What drug is enjoyable and, under some circumstances, might actually be good for your brain? Can smoking this substance prevent age-related memory loss, for example? To answer these and similar questions, I turn now to a neurotransmitter system in the brain that was discovered through the use of one of the most common drugs in our history. This system may not have the most familiar of names — endogenous cannabinoid neurotransmitter — but the drug that tells us most about its function is certainly a household word: marijuana. Indeed, few drugs have the kind of colourful history that marijuana has achieved. Thus, before examining the neurotransmitter that it affects, let’s look briefly at the story of the drug itself.
Dope and a Rope
Among species of marijuana plants, Cannabis indica is the one grown principally for its psychoactive resins. It is likely a shorter, bushier version of the Cannabis sativa, which is used primarily for its fibres to make rope. Both plants, like catnip, contain active ingredients belonging to a family of compounds called terpenes, of which the primary psychoactive terpene is thought to be concentrated in the plants’ resin as delta-9 tetrahydrocannabinol (THC). Initially investigated more than 100 years ago by two chemists, the Smith Brothers (William and Andrew) of later cough-drop fame, the plants contain approximately 50 cannabinoid-based compounds, with 4 major cannabinoids: trans-delta-9-THC and delta-8-THC, cannabidiol (the second most abundant psychoactive ingredient after THC), and cannabinol, which may be a decomposition product of THC that accumulates as cannabis samples age. After ingestion, the trans-delta-9-THC is converted in the liver to 11-hydroxy THC, which is equally potent and psychoactive.

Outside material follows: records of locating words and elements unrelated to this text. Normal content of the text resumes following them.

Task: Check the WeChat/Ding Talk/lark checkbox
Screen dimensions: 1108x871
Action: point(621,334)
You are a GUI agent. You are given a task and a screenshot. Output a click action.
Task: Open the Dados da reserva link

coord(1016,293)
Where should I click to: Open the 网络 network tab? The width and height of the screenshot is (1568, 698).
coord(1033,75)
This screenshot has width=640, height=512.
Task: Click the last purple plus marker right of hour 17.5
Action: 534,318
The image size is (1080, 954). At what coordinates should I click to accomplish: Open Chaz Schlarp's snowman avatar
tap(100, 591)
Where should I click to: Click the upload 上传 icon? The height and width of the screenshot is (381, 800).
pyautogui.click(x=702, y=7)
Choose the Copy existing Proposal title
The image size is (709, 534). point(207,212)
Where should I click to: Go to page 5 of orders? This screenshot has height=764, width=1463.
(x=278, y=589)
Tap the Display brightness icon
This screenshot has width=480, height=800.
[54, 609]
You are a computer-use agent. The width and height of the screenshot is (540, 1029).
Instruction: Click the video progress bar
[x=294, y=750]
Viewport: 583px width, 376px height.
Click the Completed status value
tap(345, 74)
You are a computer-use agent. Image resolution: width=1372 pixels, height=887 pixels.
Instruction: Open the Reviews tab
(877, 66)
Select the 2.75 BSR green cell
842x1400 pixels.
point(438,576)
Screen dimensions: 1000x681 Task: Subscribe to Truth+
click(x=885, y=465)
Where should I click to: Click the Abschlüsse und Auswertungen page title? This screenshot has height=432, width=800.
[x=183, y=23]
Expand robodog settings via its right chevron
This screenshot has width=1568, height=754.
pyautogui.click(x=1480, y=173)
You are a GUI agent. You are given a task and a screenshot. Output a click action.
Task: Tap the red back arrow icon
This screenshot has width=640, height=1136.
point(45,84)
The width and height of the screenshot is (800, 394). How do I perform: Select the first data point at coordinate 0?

Probably the oldest reference to the cannabis plant, in a pharmacy book from 2737 B.C., is related to its use as a medicine. The Chinese emperor Shen Nung (the Divine Farmer) referred to it as the “liberator of sin” and recommended it for the treatment of “female weakness,” gout, rheumatism, malaria, constipation, and absent-mindedness. By 1000 B.C., its medicinal use, as indicated by available writings, had spread to India; by 500 B.C., it was familiar to the ancient Greeks.
The earliest reference to the use of cannabis as an inebriant was in 430 B.C., when the Greek historian Herodotus of Halicarnassus wrote that the Scythians burned the seeds and inhaled the smoke to induce intoxication during funerals. The plant is also mentioned several times (as “kaneh-bosem,” ) in the Old Testament (as Yahweh’s instruction to Moses in Exodus 30:23) as a bartering material, incense, and an ingredient in holy anointing oil; it was likely used by the high priests of the temple as well as by Jesus. At that time in history, the word messiah simply meant “the anointed one.” Use of the plant as an inebriant spread to the Muslim world and North Africa by 1000 A.D. and became epidemic by the 12th century. The exploring Spaniards likely brought kanehbos, by now probably pronounced as cannabis, to the New World in about 1545.
Meanwhile, let’s not forget that other, more humdrum role that cannabis has played in history. English settlers brought it, as well as tobacco, to Jamestown, Virginia, by 1611 and used its fibres to make rope. In the 1700s, George Washington grew cannabis on his farm and, according to entries in his diary, maintained a keen interest in cultivating better strains of the plant, evidently for the purpose of producing a better quality of rope. In 1942, the U.S. government made a number of movie-shorts aimed at encouraging farmers to plant hemp, or cannabis, for wartime use as a rope. Other rather famous historical uses of cannabis fibre are said to include Chinese paper, the ropes and sails on Christopher Columbus’s ships, the Declaration of Independence, World War II parachutes, and the first Levi jeans.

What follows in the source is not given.